I know how to do this in R, with the following code (here \tau is replaced with b.

######
richards.model <- function(prm, K, x) {
  a = prm[['a']]
  b = prm[['b']]
  r = prm[['r']]
  denom <- (1+exp(-r*a*(x-b)))^(1/a)
  res <- K / denom
  return(res)
}

errfct <- function(prm,K,dat) {
  xx <- dat$t
  yy <- richards.model(prm , K=K, x=xx)
  return( sum( (yy-dat$cum.cases)^2, na.rm = T))
}

## compute on all data points
K <- 5500
pfit <- optim(par = list(a=2,b=80,r=0.1), 
              fn = errfct, dat = dat, K=K)

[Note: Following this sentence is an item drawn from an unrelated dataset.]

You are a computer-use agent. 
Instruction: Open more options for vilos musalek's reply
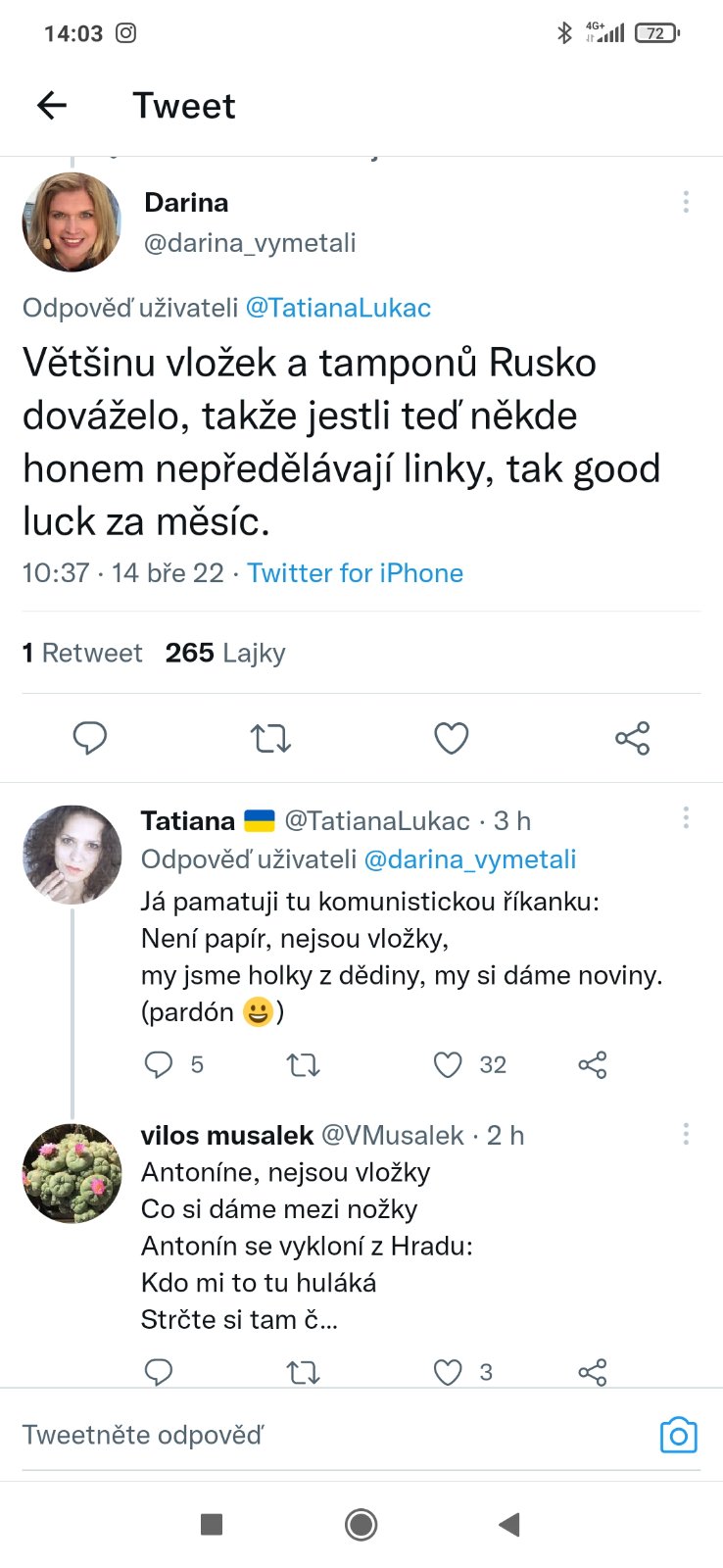686,1134
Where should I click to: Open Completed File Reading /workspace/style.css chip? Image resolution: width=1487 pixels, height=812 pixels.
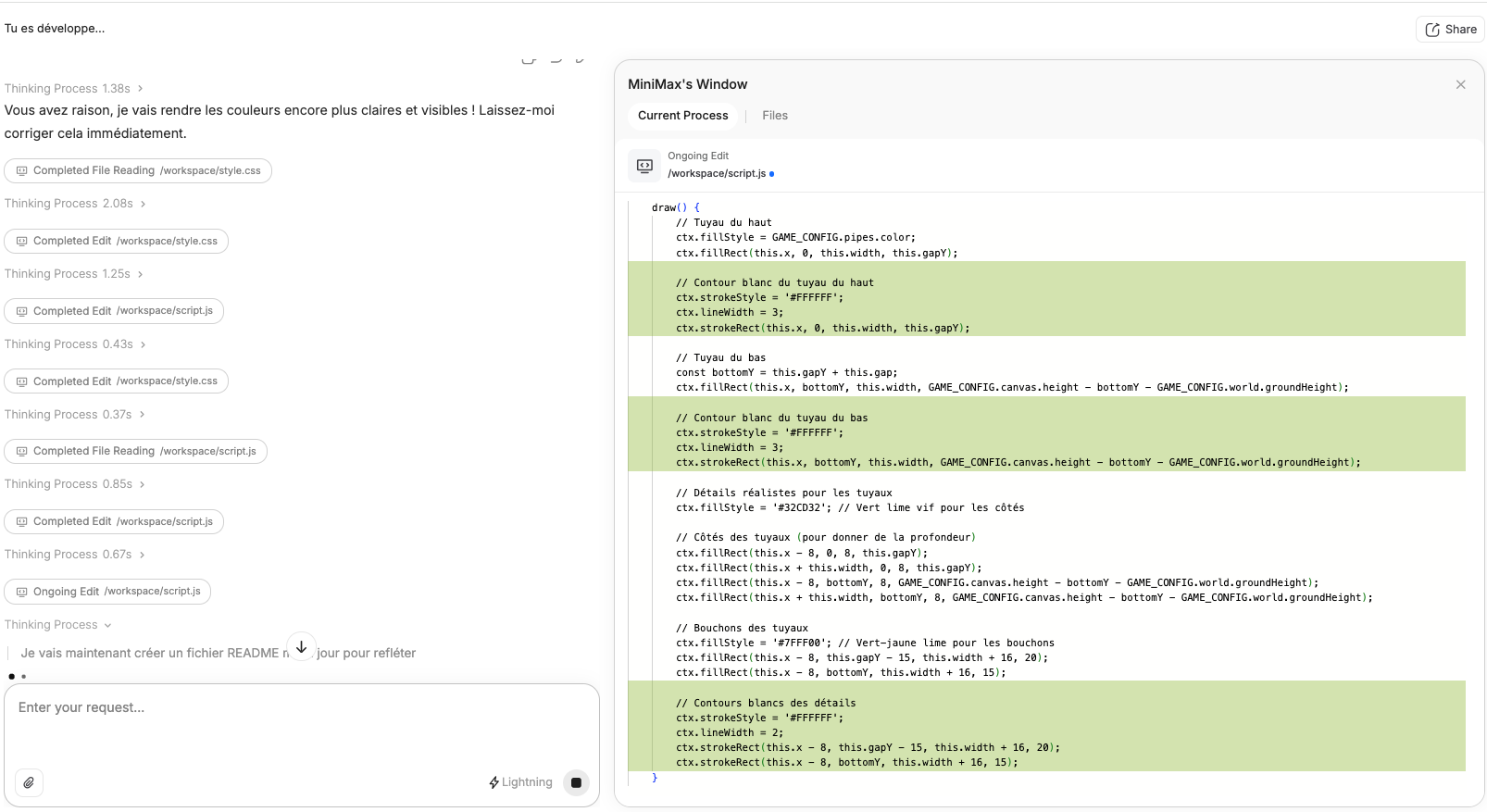pos(138,170)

So the optim function calls the errfct with an estimate of parameters. The errfct function simply calculates I(t) with the given parameters, and calculates the sum of square errors. I am assuming the optim function is trying to minimize the least squares error.

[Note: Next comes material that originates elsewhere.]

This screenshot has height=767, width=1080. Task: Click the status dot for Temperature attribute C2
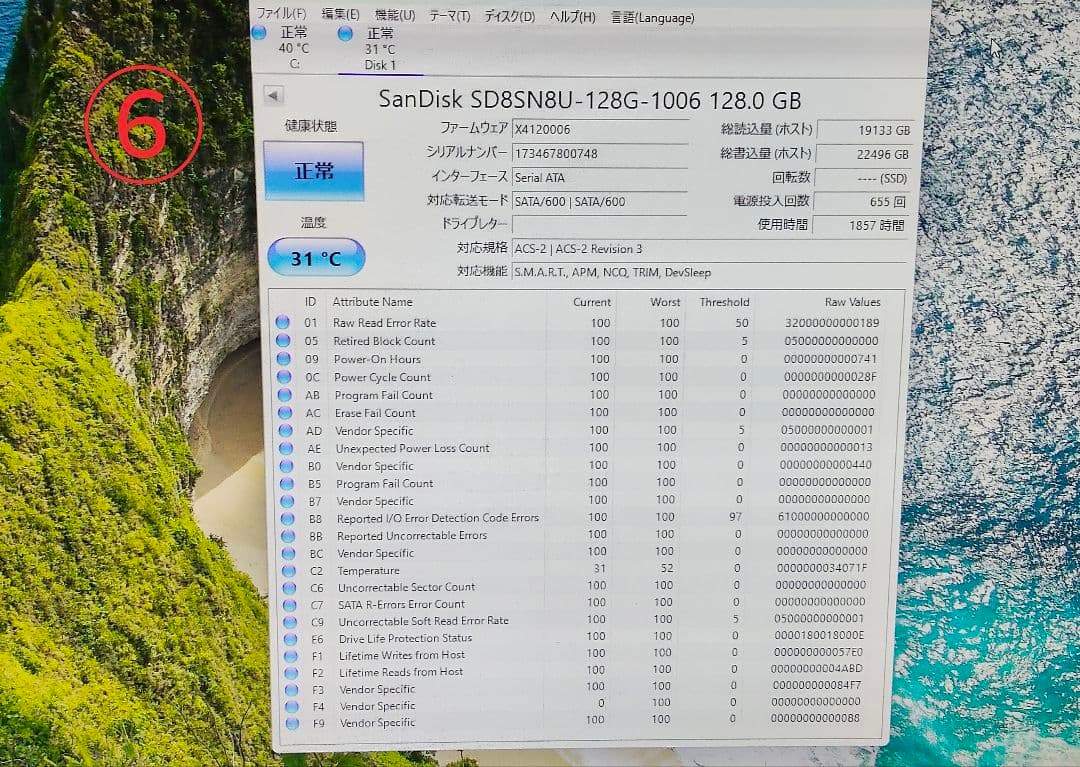tap(289, 570)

Is there an equivalent package in Julia?

You might try Optim.jl.

1 Like

there is LsqFit.jl for just fitting of non linear functions to data.

using Pkg #package manager
Pkg.add("LsqFit") #adding LsqFit to your Packages
using LsqFit #including LsqFit in your enviroment
#p = [a,tau,r] #vector, this is the order of parameters im gonna use
@. model(t,p,K) = p[1]*K/(1+exp(-p[1]*p[3]*(t-p[2])) #variable K to modify later
model0(K) = (t,p) -> model(t,p,K) #this is to create a function with a fixed K
p0 = [0.5,0.5,0.5] #initial parameters
xdata = ..... #your data, in this case t
ydata = ..... # experimental I(t) data
fit = curve_fit(model0, xdata, ydata, p0)

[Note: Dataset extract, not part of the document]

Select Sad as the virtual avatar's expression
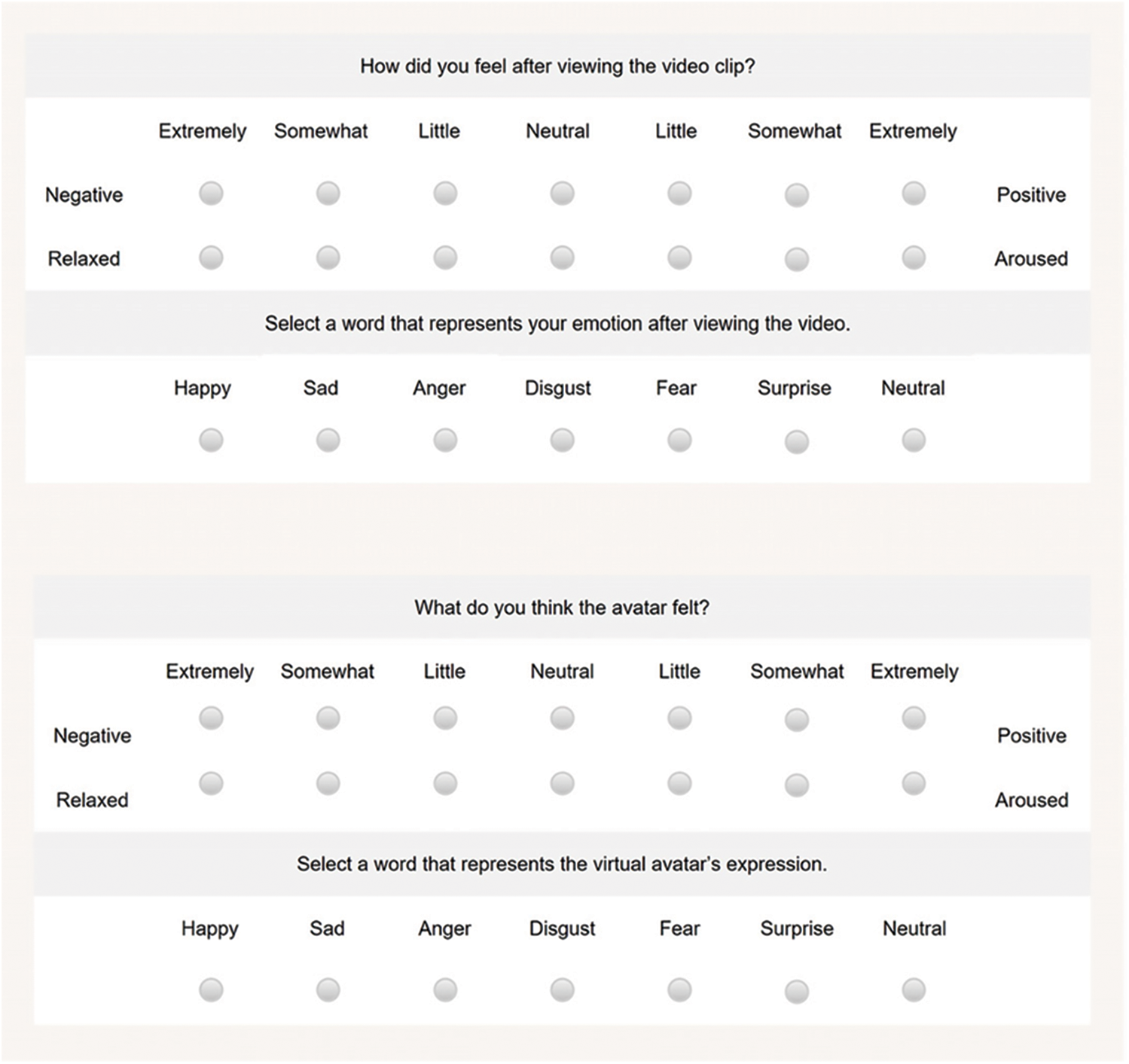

Thanks, this is exactly what I needed except it dosn’t work with missing data.

# fit 
@. richards_model(x, p) = 5500 / (1+exp(-p[3]*p[1]*(x-p[2])))^(1/p[1])
p0 = [2, 80, 0.1]
xdata = Vector(df.time)
ydata = Vector(df.cumcases)
fit = curve_fit(richards_model, xdata, ydata, p0)

because typeof(ydata) = Array{Union{Missing, Int64},1}

The error thrown is

TypeError: non-boolean (Missing) used in boolean context
1 Like

add this:

idx = findall(!ismissing,ydata) #find the indices of all non missing data in ydata
xdata2 = xdata[idx] #xdata but only in the places where ydata is not missing
ydata2 = ydata[idx] #all not missing values in ydata

Thanks, that did it. There is a function in the source code that checks the health of data. I may submit a PR to check for missing data as well.

function check_data_health(xdata, ydata)

    if any(isinf, xdata) || any(isinf, ydata) || any(isnan, xdata) || any(isnan, ydata)

        error("Data contains `Inf` or `NaN` values and a fit cannot be performed")

    end

end
2 Likes

Please do that! I’ll be sure to review it. Ideally we should just support missing values by ignoring the relevant rows, but as a first step I’d be happy to merge an updated data health check.

1 Like

But let me also tell you the following: I know the LM is very popular for NLS, but in my own experience, BFGS directly on the ssr can be just as good an approach, if not better.

1 Like